The app Li came up with, iDOS, allowed those with iOS devices to run old DOS games they downloaded. It even included mouse and keyboard emulation that worked impressively well.

DOS, for those not old enough to remember it, was the command-line disk operating system central to the experience of owning and running games on a PC back in the 1980s and early ’90s. Think titles like Prince of Persia, Doom, Lemmings, Duke Nukem and Commander Keen.

While a few of these games (Doom, for example) can still be found in the App Store as official ports, many have fallen by the wayside.

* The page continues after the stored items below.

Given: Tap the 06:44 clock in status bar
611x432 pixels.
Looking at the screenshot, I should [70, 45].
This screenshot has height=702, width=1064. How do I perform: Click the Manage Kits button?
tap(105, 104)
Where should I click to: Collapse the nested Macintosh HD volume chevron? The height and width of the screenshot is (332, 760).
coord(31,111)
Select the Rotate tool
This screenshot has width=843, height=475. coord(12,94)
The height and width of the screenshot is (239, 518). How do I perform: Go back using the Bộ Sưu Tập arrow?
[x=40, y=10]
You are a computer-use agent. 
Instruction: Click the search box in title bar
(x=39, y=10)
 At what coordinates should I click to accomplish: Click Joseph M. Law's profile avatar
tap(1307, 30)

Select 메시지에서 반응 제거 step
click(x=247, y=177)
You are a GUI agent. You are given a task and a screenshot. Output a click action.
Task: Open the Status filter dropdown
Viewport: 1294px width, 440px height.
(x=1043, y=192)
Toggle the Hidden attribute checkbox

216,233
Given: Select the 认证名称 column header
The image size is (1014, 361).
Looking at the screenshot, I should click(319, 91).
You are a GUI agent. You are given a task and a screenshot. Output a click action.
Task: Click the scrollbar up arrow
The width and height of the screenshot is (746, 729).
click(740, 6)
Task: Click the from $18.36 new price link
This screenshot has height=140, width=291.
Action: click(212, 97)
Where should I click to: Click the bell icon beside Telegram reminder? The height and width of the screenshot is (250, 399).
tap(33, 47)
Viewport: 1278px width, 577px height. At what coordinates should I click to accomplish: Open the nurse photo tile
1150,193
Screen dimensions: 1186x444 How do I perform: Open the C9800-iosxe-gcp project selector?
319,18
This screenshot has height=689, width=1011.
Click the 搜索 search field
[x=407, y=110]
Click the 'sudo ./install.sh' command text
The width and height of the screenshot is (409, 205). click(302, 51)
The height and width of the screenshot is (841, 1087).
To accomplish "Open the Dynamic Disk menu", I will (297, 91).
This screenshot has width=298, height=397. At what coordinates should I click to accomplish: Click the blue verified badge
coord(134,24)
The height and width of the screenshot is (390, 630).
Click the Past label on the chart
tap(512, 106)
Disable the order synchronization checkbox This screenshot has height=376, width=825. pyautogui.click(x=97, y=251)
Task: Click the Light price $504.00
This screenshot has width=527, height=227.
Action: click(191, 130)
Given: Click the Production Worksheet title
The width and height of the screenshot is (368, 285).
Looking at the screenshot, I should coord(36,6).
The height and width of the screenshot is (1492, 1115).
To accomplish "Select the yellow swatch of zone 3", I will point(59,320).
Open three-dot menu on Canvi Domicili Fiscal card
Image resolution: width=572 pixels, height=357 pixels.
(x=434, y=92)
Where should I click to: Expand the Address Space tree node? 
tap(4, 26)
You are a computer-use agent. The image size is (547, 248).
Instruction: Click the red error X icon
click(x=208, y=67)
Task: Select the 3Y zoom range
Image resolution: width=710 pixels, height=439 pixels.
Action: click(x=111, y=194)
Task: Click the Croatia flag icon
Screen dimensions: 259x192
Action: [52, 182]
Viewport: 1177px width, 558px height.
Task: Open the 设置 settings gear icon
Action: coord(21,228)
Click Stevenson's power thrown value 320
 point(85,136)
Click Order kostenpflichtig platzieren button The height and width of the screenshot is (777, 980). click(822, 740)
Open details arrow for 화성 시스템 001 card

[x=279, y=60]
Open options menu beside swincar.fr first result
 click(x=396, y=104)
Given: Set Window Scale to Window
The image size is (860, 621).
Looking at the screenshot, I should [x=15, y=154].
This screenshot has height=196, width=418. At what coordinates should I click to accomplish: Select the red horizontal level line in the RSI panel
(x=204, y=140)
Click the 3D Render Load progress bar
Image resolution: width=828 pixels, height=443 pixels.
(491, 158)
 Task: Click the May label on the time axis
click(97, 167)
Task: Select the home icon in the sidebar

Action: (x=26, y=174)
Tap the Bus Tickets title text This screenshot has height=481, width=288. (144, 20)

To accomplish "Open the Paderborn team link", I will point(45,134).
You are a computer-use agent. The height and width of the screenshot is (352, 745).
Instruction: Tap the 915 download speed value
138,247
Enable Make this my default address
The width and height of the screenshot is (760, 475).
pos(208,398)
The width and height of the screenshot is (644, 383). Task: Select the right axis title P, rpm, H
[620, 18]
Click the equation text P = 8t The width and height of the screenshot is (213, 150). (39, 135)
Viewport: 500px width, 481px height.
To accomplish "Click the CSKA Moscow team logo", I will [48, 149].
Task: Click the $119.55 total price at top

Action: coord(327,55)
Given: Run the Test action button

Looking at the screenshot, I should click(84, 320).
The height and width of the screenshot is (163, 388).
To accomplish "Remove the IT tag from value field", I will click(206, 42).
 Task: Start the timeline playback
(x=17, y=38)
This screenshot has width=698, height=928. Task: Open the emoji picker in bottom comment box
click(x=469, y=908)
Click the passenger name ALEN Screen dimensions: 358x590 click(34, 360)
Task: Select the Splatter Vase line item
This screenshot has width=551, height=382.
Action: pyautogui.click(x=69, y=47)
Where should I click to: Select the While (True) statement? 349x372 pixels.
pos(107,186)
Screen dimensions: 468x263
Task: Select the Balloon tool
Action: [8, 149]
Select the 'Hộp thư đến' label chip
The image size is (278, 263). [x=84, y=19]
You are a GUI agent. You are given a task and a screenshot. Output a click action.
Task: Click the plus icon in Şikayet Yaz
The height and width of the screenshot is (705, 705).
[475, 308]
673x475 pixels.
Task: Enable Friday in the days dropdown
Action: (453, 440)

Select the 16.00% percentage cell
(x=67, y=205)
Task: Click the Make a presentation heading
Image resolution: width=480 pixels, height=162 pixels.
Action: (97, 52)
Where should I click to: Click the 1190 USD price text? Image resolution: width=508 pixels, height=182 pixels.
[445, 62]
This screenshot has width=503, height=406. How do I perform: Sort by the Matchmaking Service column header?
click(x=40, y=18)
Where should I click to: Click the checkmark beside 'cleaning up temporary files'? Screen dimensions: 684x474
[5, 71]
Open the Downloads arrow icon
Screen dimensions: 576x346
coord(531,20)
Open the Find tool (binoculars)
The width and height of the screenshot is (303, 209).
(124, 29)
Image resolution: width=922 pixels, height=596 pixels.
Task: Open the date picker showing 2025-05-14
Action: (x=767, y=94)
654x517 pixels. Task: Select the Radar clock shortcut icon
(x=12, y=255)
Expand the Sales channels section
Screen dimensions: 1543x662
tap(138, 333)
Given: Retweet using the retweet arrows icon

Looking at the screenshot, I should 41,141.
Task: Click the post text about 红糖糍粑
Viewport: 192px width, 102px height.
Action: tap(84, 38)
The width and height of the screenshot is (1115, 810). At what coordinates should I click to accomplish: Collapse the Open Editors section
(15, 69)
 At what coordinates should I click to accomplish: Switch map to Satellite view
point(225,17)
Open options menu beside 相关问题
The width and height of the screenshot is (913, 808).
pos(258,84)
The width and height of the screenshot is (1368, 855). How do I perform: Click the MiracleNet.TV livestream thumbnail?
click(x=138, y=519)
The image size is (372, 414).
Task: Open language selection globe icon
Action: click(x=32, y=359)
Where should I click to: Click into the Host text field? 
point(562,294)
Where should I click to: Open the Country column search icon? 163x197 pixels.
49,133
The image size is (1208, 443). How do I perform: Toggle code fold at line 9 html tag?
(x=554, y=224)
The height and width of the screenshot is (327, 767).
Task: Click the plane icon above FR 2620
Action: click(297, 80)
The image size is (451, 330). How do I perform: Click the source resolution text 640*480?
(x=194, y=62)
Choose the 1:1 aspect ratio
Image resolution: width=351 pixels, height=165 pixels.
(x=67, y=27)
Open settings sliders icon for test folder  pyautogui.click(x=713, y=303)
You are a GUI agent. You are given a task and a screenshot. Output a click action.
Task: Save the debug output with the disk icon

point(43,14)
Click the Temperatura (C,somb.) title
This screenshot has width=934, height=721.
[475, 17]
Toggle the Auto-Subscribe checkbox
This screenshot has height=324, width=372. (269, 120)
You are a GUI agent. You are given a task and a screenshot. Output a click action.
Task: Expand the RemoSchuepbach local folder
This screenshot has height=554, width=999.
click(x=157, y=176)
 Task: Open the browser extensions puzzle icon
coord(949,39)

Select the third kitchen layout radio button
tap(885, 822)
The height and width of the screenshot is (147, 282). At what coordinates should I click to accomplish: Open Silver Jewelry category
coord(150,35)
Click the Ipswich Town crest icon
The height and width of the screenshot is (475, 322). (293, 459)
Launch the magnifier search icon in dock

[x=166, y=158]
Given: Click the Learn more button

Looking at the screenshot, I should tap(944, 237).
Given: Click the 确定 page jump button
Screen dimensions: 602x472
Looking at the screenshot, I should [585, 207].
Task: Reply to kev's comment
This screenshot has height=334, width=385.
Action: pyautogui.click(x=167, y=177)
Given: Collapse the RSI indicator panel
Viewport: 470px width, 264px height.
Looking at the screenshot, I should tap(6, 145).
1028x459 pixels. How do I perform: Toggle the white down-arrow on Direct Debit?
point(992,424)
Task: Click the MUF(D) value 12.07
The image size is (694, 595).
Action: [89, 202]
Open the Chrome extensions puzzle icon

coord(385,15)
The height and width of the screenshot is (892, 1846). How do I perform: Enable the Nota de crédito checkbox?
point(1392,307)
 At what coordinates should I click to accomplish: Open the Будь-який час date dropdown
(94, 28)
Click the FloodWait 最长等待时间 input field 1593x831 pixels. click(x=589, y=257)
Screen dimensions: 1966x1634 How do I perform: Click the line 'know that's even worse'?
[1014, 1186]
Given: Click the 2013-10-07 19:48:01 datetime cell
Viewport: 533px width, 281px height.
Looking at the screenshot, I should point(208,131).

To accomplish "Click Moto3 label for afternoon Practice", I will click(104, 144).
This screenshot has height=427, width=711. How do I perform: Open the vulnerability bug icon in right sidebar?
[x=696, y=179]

That holds especially true for obscure titles that did not spawn franchises still bringing in cash in 2021. While emulation remains controversial from a legal perspective, in some cases it’s the only way gamers can play old titles without buying vintage hardware.

That’s the appeal of an app like iDOS. Well, that and making out like your fancy new iPhone is a computer from 1988.

iDOS: It's like being back in 1988, only without the acid-wash jeans.
It’s like being back in 1988, only without the acid-wash jeans.
Photo: iDOS

The days of DOS

Before he got into Apple devices, starting with the original iPhone, Li was a PC guy.

“My first PC [was] a Win98 Pentium PC, so I played DOS games alongside games like StarCraft [and] Tomb Raider. “[Civilization II] is my all-time favorite.”

iDOS was meant as an open-source project that allowed users — like him — to download and play the games they had grown up on. But Apple didn’t take long to object.

“When iDOS was first released in [the] App Store, it was pulled off the second day it went viral,” Li said. “I have since dreaded publicity. Sure it gave you a spike, but then you lost the ability to make it do useful things.”

Since then, there have been continuing skirmishes with Apple. The app was allowed back into the App Store in 2011, but wasn’t updated for a four-year stretch between October 2015 and September 2020. This was due to restrictions that involved iTunes file sharing and bundled game files without ownership. However, last year iDOS reemerged with new updates.

Now Apple has turned against it again, rejecting a bug-fix update because of an App Store rule that stops apps from installing or launching executable code.

“I feel genuinely terrible for you,” wrote one commenter on Li’s website when he announced the news. “The new generation of computing is here, and it’s [sic] color is dystopia.”

Battles with Apple

In a message to Apple, Li argued that there is “no security risk [posed to users] since the user code is running inside emulator within the app sandbox.”

“For years, we have been requested by thousands of users to enable iTunes file sharing,” he continued. “They really want their old DOS apps to continue to work for them on their iOS devices. So we think we should try for them.”

He also noted that there are multiple apps in the App Store that run JavaScript or Python code, ostensibly the same rule infraction iDOS stands accused of. Apple, however, seemingly isn’t having any of it.

Li said he hopes Apple will “come to its senses” and restore iDOS once again. Given Apple’s continued opposition to allowing side-loaded apps (as seen through the Epic Games lawsuit), that doesn’t seem likely, though.

But, even if it doesn’t, Li’s not throwing in the towel.

“I will continue to maintain the GitHub project, and people who have the developer program can build from source and install the app on their devices,” he said. “It’s open source, after all.”